◆ DATA RECORDS
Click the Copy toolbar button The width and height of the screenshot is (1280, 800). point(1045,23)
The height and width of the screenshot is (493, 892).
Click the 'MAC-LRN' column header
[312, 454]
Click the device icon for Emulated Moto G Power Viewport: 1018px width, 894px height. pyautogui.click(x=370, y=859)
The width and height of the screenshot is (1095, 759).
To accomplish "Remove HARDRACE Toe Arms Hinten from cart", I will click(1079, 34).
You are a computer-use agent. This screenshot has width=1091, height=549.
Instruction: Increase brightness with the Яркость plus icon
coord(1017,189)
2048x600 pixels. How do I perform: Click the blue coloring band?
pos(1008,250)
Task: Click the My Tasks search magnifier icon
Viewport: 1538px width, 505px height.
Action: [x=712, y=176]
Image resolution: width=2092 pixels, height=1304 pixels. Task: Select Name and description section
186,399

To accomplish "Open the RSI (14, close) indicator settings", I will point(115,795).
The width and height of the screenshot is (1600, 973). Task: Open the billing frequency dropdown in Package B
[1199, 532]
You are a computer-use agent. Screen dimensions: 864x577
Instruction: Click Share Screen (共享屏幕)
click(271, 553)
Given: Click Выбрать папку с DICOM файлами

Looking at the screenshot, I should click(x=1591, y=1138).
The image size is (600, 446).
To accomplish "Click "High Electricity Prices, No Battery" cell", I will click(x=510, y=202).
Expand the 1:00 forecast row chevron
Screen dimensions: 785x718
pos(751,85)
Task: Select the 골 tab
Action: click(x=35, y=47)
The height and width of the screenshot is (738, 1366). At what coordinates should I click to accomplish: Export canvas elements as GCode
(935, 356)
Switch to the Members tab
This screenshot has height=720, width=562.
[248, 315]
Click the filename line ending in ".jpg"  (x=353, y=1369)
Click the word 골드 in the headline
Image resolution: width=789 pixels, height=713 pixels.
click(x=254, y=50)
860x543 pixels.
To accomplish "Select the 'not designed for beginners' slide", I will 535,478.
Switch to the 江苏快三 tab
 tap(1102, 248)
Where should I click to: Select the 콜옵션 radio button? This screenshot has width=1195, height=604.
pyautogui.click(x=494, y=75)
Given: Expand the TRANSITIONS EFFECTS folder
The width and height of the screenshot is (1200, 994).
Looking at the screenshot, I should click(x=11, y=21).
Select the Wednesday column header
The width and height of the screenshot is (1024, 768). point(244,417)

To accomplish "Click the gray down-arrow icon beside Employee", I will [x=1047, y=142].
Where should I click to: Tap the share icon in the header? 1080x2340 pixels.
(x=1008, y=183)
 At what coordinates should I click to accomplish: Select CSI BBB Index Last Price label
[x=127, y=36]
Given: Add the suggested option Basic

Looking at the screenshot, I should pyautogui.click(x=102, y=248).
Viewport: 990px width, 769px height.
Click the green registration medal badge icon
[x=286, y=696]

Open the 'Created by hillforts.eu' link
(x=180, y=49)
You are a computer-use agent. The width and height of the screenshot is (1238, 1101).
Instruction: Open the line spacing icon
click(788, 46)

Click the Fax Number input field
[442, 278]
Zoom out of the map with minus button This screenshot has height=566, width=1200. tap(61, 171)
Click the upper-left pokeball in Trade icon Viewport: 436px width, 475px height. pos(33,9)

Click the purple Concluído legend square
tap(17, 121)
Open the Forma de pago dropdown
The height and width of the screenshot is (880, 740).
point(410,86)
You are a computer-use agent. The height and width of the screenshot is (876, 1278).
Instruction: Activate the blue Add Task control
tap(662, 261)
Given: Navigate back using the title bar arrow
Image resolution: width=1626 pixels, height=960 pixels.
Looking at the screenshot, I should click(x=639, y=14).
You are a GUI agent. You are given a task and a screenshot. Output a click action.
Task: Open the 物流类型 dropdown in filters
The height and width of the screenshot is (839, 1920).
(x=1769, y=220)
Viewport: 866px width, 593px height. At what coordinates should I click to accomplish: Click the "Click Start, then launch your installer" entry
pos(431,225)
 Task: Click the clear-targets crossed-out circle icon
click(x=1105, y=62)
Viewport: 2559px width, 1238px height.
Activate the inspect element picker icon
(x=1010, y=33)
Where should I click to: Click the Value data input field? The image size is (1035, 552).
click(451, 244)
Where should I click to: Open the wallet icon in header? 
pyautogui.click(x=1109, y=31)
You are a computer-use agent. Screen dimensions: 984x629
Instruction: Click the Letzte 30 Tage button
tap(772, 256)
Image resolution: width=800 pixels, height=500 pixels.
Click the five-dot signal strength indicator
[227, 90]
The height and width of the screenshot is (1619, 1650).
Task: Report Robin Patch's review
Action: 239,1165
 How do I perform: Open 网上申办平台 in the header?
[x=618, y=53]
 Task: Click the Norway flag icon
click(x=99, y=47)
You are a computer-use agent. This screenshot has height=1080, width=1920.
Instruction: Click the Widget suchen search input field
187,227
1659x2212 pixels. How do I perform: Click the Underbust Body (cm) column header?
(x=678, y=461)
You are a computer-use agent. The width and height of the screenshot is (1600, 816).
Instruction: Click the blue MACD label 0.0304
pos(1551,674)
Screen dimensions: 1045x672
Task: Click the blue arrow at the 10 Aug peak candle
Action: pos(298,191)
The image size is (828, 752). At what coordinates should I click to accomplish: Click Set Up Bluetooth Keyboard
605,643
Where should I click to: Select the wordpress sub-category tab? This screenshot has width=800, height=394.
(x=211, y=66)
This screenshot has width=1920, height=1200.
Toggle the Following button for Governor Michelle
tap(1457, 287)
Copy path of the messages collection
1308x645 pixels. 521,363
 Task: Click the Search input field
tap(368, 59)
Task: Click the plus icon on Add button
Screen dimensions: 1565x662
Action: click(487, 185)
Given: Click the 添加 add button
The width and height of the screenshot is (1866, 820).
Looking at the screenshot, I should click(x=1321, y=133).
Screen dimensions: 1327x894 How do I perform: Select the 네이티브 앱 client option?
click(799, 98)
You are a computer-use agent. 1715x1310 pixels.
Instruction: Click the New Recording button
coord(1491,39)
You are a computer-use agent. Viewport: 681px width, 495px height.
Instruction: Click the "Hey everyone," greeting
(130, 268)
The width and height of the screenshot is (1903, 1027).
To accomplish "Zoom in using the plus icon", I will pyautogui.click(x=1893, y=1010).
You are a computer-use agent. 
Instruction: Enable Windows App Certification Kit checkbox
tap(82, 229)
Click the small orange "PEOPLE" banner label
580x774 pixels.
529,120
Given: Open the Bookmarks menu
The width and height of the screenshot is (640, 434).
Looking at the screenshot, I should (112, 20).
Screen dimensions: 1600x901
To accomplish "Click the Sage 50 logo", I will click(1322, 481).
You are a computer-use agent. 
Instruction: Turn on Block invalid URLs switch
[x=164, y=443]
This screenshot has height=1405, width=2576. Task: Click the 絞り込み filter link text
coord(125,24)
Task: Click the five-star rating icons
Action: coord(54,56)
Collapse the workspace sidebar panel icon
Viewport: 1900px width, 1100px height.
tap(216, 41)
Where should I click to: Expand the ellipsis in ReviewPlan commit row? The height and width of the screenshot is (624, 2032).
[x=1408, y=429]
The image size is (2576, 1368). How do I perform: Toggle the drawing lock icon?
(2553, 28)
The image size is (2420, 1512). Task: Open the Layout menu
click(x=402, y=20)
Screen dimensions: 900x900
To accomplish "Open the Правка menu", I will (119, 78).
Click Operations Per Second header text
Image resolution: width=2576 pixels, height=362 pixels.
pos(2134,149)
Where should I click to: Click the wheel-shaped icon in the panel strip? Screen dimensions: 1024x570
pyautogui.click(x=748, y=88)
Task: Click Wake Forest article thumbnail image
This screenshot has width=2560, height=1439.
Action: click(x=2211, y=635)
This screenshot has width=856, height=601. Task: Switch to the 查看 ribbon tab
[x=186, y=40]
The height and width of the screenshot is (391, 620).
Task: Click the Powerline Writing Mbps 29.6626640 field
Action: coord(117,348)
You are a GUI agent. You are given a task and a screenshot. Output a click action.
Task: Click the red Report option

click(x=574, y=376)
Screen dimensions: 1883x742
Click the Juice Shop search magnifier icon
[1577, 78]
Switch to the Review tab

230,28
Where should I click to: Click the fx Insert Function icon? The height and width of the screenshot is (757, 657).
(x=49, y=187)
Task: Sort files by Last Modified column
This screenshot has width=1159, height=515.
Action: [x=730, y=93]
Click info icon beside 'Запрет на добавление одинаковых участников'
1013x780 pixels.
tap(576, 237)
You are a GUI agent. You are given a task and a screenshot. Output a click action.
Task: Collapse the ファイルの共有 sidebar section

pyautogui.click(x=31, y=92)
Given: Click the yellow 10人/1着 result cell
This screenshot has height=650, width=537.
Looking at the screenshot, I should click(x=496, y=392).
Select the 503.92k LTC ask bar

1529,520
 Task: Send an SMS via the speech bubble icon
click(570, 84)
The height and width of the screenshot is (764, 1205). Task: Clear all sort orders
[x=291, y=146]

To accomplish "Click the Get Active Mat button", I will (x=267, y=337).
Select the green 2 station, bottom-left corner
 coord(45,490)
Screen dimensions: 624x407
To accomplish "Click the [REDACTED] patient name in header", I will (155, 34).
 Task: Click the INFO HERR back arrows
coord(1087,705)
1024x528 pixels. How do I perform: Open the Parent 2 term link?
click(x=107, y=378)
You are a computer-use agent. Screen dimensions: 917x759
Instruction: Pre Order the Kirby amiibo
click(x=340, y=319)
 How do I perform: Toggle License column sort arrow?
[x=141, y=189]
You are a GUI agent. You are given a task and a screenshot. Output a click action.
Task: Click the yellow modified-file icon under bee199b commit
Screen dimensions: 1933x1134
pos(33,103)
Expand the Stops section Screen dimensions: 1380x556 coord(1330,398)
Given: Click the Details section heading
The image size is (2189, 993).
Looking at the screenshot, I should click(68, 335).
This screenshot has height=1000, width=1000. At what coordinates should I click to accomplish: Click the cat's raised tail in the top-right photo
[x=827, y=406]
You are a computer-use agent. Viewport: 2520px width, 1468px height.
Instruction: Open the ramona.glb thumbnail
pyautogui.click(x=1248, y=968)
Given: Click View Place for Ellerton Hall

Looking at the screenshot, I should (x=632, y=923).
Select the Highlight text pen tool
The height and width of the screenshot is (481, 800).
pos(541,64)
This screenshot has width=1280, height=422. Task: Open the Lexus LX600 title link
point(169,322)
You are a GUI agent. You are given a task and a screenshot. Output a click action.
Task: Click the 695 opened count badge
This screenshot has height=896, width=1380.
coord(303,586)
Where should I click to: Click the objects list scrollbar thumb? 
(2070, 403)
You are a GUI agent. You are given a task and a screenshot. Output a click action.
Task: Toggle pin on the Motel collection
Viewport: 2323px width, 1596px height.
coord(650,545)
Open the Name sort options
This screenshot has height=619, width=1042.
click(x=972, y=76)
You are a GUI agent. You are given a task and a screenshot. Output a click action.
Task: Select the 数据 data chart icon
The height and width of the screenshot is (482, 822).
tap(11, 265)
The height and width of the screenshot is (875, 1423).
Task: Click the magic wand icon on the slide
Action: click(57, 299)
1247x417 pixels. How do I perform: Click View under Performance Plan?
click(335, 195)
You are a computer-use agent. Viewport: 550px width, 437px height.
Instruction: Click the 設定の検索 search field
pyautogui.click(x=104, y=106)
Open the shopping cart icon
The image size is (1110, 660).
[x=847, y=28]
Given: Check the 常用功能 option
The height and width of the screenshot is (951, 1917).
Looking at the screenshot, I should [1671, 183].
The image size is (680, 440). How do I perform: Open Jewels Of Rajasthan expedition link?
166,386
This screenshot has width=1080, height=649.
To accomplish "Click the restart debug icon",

◆ SHORT EXERCISE
Copy the rows above word for word, beginning at the line that contains "Zoom out of" and stopping after the line that contains "Click the upper-left".

◆ EXERCISE RESPONSE
Zoom out of the map with minus button This screenshot has height=566, width=1200. tap(61, 171)
Click the upper-left pokeball in Trade icon Viewport: 436px width, 475px height. pos(33,9)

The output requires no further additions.